WHAT YOU ARE ASKED TO DO: Number of lines below with the word "avatar": state it and write nothing more.

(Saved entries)
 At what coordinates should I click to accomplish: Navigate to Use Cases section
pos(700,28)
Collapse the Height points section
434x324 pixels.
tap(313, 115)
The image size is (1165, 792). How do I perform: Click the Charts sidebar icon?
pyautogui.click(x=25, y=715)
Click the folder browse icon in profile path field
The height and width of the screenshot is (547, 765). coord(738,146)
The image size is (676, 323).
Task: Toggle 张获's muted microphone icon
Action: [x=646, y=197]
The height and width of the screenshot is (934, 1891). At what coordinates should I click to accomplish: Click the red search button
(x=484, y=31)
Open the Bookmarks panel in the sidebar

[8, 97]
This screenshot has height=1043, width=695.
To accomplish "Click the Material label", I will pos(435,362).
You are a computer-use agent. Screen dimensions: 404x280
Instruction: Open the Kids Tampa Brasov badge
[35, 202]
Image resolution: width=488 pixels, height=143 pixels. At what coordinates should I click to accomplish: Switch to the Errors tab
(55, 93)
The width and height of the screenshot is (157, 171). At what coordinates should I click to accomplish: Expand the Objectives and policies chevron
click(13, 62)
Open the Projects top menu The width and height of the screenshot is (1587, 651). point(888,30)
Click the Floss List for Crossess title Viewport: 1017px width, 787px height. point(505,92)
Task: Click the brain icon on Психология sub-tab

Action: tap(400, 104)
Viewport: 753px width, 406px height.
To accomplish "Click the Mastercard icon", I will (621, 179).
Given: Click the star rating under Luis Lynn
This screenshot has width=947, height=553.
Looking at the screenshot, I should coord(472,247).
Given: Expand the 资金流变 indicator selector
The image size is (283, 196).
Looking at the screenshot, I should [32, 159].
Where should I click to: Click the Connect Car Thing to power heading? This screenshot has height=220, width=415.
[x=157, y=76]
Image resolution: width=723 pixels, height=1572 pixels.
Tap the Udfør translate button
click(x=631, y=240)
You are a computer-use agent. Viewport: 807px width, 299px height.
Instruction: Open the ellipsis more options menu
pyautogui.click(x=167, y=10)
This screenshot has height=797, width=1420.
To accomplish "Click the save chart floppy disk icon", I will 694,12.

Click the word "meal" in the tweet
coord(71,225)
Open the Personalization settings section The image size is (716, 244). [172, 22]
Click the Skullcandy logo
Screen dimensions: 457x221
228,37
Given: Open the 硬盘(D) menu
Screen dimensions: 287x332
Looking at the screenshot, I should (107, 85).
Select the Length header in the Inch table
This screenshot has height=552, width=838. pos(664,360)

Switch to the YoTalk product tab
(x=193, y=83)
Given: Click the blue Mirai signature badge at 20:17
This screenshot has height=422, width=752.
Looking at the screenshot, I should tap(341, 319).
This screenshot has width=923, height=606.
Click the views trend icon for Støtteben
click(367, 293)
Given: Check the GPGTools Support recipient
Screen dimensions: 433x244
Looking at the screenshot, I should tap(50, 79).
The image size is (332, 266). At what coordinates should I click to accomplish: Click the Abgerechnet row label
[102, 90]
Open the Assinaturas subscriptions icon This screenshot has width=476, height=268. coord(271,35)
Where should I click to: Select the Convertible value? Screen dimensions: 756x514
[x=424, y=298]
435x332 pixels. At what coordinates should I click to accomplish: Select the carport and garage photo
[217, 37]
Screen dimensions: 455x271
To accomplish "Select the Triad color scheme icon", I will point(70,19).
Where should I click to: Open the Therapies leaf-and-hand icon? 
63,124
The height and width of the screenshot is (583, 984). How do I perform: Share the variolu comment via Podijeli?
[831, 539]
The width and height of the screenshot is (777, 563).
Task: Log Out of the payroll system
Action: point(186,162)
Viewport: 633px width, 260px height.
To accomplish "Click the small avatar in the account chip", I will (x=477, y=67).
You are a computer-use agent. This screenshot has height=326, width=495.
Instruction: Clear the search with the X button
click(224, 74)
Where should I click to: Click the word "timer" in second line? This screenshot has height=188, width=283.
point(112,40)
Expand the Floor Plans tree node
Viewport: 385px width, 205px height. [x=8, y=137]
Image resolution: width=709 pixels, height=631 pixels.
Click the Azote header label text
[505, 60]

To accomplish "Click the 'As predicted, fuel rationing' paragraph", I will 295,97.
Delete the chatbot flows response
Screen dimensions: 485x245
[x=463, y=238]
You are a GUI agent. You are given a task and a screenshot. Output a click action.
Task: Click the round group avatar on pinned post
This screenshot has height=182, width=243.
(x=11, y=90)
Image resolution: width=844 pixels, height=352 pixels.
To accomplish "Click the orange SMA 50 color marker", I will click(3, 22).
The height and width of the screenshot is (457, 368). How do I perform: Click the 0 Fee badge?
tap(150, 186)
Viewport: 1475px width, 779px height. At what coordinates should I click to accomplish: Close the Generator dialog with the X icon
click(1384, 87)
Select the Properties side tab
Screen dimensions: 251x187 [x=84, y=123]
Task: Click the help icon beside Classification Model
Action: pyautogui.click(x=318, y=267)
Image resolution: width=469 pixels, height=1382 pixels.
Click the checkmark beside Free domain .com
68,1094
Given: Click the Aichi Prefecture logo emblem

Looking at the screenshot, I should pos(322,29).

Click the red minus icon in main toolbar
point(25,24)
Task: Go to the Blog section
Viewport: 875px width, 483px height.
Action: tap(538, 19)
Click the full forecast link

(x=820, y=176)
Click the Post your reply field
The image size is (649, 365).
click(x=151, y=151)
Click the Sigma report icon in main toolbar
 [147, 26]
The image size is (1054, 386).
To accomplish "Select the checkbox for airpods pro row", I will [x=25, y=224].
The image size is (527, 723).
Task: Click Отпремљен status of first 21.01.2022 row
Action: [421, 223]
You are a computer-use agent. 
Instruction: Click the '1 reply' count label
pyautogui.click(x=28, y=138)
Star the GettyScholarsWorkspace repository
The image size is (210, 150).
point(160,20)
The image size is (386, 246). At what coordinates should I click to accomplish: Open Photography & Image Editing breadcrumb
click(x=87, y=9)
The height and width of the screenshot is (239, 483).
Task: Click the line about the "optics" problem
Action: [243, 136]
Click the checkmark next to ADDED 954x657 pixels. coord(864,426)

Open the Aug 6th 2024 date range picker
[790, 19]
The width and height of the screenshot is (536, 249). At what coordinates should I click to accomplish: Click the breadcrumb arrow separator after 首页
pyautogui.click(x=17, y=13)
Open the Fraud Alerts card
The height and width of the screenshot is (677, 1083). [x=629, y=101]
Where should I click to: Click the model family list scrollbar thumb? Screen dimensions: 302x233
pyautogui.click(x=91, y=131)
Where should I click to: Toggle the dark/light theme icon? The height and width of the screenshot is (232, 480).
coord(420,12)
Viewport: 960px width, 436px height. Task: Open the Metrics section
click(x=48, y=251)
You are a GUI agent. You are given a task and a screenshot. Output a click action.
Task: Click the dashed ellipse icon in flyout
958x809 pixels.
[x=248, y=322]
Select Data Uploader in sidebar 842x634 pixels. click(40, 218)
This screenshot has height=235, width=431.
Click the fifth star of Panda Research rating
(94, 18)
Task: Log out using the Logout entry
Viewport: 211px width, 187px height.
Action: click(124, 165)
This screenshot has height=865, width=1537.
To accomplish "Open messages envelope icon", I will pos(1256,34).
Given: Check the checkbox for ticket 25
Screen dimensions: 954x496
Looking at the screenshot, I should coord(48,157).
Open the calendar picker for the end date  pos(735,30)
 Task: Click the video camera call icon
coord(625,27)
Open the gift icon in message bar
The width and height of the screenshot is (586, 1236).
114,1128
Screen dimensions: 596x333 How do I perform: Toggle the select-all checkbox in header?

EXERCISE OUTPUT: 2